** What is being asked **
Output only the stretch of the listing that starts at the line containing "كورس الإليكترونيات للمبتدئين" and ends at the line containing "ويندوز اكس بي (28, 595)", reproduced exactly with both ends.

** Input data **
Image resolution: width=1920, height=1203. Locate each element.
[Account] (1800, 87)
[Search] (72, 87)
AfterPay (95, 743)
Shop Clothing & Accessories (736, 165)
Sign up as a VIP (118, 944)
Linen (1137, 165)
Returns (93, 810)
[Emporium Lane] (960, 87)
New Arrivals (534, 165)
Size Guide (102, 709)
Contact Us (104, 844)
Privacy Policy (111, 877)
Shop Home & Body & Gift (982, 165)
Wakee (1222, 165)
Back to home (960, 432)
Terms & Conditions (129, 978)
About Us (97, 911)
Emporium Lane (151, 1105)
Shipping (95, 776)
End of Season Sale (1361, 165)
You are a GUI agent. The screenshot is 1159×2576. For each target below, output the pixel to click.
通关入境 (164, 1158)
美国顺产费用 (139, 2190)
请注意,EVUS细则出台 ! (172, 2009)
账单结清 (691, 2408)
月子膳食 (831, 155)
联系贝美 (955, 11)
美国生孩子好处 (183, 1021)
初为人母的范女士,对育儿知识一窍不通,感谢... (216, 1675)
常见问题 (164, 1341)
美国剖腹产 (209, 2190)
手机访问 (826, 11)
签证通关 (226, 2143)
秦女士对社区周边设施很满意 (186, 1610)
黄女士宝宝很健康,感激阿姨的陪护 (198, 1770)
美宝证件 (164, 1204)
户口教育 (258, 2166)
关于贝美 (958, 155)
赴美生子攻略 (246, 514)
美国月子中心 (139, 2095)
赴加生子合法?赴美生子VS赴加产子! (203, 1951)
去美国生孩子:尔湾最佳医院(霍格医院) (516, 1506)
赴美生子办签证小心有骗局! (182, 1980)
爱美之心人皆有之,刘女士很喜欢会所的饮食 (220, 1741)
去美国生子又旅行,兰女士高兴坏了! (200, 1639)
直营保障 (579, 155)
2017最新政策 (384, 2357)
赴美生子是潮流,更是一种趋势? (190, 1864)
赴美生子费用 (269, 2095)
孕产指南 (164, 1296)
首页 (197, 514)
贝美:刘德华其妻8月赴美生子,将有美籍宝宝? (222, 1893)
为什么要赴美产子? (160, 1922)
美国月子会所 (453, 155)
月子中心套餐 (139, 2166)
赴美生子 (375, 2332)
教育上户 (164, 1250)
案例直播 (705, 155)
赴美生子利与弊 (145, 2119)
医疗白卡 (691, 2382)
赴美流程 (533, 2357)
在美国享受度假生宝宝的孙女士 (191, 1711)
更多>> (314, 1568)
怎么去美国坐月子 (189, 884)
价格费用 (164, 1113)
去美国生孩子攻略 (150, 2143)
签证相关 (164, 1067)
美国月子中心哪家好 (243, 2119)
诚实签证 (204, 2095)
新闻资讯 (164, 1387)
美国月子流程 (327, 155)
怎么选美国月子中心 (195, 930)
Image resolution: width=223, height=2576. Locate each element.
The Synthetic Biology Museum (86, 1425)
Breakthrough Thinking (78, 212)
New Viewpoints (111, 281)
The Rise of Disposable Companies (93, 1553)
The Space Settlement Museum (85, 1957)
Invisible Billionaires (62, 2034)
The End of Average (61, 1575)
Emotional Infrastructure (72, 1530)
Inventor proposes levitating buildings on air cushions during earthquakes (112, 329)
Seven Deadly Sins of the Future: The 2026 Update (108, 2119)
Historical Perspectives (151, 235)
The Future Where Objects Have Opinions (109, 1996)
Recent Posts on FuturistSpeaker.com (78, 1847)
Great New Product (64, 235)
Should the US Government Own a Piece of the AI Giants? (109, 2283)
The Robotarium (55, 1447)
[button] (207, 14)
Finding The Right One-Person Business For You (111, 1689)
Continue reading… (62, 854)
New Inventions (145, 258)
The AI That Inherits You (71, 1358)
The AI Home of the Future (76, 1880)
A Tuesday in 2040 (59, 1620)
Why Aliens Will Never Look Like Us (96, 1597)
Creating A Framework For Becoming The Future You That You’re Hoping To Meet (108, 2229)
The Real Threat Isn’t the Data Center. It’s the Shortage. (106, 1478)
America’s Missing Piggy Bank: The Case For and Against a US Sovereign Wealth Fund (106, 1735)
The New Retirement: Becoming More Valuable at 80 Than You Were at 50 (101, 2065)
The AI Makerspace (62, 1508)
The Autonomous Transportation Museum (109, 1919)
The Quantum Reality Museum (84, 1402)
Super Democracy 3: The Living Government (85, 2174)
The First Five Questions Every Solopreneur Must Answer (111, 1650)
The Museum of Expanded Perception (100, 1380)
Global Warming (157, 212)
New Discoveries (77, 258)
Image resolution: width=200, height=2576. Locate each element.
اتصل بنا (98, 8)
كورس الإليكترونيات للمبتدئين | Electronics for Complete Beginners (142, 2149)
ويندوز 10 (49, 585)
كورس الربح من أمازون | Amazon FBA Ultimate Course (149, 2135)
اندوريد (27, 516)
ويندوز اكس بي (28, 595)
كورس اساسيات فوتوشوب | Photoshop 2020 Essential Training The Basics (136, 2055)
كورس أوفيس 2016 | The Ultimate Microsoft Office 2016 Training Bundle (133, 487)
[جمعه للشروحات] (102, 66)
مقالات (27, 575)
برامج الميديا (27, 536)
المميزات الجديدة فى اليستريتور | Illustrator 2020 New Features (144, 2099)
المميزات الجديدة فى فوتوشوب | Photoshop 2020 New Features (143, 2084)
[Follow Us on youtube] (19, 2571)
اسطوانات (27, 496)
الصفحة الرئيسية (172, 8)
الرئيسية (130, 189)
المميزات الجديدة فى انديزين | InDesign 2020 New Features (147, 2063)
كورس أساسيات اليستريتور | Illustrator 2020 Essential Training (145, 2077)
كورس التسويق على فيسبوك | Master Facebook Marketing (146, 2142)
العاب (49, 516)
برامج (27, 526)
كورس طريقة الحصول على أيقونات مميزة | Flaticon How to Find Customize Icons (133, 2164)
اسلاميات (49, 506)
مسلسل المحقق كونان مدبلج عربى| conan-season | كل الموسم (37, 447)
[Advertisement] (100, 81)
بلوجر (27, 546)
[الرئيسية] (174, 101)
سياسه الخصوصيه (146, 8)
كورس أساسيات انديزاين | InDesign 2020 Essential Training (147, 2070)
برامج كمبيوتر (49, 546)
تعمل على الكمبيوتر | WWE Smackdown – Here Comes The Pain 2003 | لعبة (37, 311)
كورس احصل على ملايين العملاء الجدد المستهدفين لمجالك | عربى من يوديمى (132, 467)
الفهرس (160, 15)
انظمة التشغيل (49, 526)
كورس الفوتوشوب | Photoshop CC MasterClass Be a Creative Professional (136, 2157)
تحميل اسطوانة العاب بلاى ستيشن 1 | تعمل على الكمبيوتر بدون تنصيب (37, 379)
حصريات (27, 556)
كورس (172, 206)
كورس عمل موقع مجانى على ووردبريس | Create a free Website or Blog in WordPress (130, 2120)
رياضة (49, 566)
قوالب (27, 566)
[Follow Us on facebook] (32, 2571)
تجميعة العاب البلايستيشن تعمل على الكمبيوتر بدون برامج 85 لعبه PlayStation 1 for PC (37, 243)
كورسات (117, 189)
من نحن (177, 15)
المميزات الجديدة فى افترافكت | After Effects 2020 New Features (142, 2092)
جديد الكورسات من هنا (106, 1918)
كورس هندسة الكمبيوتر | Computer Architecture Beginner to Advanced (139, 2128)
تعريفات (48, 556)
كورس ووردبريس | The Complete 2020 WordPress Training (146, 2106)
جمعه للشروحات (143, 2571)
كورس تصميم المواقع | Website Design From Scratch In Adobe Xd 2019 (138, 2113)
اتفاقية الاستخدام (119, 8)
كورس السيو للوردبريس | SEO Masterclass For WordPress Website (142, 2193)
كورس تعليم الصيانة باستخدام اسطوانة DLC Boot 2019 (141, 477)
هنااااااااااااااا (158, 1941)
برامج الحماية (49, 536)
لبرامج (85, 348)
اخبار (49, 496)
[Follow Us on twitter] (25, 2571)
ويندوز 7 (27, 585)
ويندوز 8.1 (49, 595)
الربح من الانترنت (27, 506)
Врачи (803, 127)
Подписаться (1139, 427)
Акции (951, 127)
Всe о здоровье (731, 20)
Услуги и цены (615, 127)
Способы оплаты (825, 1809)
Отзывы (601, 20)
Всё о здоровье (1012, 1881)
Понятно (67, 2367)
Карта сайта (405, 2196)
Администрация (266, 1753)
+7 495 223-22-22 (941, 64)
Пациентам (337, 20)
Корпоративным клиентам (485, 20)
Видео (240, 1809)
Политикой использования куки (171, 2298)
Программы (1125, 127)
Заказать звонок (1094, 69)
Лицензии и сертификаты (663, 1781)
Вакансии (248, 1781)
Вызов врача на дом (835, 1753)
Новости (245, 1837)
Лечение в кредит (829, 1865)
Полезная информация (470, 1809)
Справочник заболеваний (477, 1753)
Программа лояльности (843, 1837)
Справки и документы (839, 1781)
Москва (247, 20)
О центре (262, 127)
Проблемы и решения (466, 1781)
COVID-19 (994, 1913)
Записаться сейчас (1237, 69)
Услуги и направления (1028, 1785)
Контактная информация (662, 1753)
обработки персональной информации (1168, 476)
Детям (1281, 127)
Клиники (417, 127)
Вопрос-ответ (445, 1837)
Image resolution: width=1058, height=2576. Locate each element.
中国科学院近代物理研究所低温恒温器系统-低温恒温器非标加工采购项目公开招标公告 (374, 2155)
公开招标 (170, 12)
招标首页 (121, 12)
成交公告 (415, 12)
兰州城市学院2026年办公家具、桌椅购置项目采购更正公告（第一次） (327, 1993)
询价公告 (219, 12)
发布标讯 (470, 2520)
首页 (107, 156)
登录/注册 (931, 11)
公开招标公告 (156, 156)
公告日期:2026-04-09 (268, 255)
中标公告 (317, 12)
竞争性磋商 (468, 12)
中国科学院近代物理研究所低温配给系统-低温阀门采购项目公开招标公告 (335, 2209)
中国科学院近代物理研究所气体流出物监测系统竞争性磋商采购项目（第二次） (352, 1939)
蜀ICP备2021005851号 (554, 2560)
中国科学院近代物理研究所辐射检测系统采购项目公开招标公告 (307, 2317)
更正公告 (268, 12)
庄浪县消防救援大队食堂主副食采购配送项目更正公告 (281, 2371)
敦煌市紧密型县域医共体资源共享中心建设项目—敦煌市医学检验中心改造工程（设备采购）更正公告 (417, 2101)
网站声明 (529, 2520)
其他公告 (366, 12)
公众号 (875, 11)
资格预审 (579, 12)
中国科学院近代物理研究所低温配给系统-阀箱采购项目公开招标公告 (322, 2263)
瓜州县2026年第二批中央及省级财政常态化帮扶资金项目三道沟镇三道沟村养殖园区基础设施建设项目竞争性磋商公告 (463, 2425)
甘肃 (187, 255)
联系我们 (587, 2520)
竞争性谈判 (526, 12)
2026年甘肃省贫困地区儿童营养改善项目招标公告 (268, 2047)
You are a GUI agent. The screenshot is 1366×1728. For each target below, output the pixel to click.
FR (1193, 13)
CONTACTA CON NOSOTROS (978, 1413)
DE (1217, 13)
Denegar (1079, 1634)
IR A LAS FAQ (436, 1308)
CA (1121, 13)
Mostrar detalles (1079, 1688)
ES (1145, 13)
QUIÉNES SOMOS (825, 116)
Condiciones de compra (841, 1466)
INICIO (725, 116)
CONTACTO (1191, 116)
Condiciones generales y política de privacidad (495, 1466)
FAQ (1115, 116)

** Answer space **
كورس الإليكترونيات للمبتدئين | Electronics for Complete Beginners (142, 2149)
ويندوز 10 (49, 585)
كورس الربح من أمازون | Amazon FBA Ultimate Course (149, 2135)
اندوريد (27, 516)
ويندوز اكس بي (28, 595)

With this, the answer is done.